The New York Times, and The Nation published horrified editorials. The legislatures of Pennsylvania and Ohio passed resolutions of disapproval. Charles Francis Adams, son and grandson of presidents and Lincoln’s ambassador to London who helped keep the British out of the Civil War, convened a protest meeting at Boston’s Faneuil Hall. It was only prevented from passing a resolution calling for the complete removal of federal troops from the South by the intervention of old abolitionist Wendell Phillips.
If Grant decided to send troops he would have to buck much of the Republican establishment.
Grant in a Difficult Position
Grant recognized that southern terrorism threatened to undo Grant’s own victory in the Civil War. But he also had to play politics in 1870s America where even fellow Republicans knew that white voters were tired of Reconstruction.
For example, two months after Grant refused to send troops to restore order at the request of Mississippi’s carpetbagger governor Adelbart Ames, Grant explained that he regretted his decision. Prior to the 1875 election, Ohio Republicans had asked Grant to not send troops to Mississippi. They claimed that Ohio voters were tired of Reconstruction and that Republicans would lose the governor’s race if Grant intervened in Mississippi.

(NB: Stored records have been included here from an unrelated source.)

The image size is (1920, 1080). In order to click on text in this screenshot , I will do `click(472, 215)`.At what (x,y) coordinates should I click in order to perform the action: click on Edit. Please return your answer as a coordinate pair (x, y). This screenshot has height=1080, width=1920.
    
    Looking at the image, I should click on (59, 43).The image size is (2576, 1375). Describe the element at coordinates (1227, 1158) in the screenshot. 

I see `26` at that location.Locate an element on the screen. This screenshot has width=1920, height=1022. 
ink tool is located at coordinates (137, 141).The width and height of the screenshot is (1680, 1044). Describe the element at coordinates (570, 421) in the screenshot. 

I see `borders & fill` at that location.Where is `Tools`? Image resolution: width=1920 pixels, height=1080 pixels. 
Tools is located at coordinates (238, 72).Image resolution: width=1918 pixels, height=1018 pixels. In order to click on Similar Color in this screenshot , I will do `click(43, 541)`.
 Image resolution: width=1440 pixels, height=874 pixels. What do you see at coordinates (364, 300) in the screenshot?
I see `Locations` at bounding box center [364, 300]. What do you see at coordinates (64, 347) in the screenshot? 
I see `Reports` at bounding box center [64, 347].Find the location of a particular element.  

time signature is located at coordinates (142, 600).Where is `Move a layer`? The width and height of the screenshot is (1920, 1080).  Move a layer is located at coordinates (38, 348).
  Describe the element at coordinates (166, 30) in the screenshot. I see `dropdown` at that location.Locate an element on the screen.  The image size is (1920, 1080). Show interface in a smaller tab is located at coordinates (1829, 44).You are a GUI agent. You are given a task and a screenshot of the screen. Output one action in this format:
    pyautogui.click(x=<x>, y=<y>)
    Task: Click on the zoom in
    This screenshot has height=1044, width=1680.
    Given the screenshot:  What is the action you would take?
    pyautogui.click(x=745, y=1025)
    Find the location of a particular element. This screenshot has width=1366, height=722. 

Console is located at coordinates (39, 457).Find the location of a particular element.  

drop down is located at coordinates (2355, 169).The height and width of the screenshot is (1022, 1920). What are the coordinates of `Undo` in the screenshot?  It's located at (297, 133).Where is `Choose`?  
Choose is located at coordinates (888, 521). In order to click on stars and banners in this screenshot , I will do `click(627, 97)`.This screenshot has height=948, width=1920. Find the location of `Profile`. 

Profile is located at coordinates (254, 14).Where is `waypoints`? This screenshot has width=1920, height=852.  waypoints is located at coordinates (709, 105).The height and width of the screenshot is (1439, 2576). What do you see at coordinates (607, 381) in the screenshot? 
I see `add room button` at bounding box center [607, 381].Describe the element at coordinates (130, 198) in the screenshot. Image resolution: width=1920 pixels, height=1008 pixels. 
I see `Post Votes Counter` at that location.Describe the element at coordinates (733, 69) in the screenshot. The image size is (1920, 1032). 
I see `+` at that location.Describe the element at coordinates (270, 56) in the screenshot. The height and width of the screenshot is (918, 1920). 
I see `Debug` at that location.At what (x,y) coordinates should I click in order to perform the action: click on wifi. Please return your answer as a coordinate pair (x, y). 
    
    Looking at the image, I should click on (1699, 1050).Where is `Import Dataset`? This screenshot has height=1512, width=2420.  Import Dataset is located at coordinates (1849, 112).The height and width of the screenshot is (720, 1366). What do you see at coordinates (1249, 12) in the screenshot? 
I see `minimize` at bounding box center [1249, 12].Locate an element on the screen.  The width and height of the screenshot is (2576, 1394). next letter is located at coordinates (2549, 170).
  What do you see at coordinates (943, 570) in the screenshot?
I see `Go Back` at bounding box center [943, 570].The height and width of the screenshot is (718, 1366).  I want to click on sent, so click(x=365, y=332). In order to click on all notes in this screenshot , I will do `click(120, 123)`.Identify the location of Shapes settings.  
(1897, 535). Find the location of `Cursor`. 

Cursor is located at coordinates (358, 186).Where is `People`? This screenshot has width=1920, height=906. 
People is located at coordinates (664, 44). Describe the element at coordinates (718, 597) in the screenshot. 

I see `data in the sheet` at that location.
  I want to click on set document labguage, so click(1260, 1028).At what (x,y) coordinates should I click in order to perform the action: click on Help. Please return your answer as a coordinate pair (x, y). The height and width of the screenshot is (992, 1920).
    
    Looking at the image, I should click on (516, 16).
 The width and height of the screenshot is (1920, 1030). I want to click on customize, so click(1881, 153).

“I should not have yielded,” Grant said. “I believed at the time I was making a grave mistake. But as presented, it was duty on one side and party obligation on the other. Between the two I hesitated, but finally yielded to what I believed was my party obligation.”
Grant was aware of the implications of failing to uphold federal authority in Mississippi.:
It requires no prophet to foresee that the national government will soon be at a great disadvantage and that the results of the war of the rebellion will have been in a large manner lost…What you have just passed through in the state of Mississippi is only the beginning of what is sure to follow.
As it turned out, Grant’s prediction was correct. Terrorists had been so successful at disenfranchising Black Mississippians by using sporadic violence and intimidation that appeared to Northerners to be uncoordinated and local so as to avoid attracting the full wrath of the federal government that the “Mississippi Plan” spread to other Southern states as a way for ex-Confederates to regain control.
As a result, by 1877, so-called Redeemers had reconquered the South, in effect reversing the results of the war and instituting a reign of racial terror and oppression that would not be successfully challenged until the middle of the following century when the civil rights movement appeared in the 1950s.
This is a story too important to remain in the shadows and Lemann’s book does an excellent job of telling it.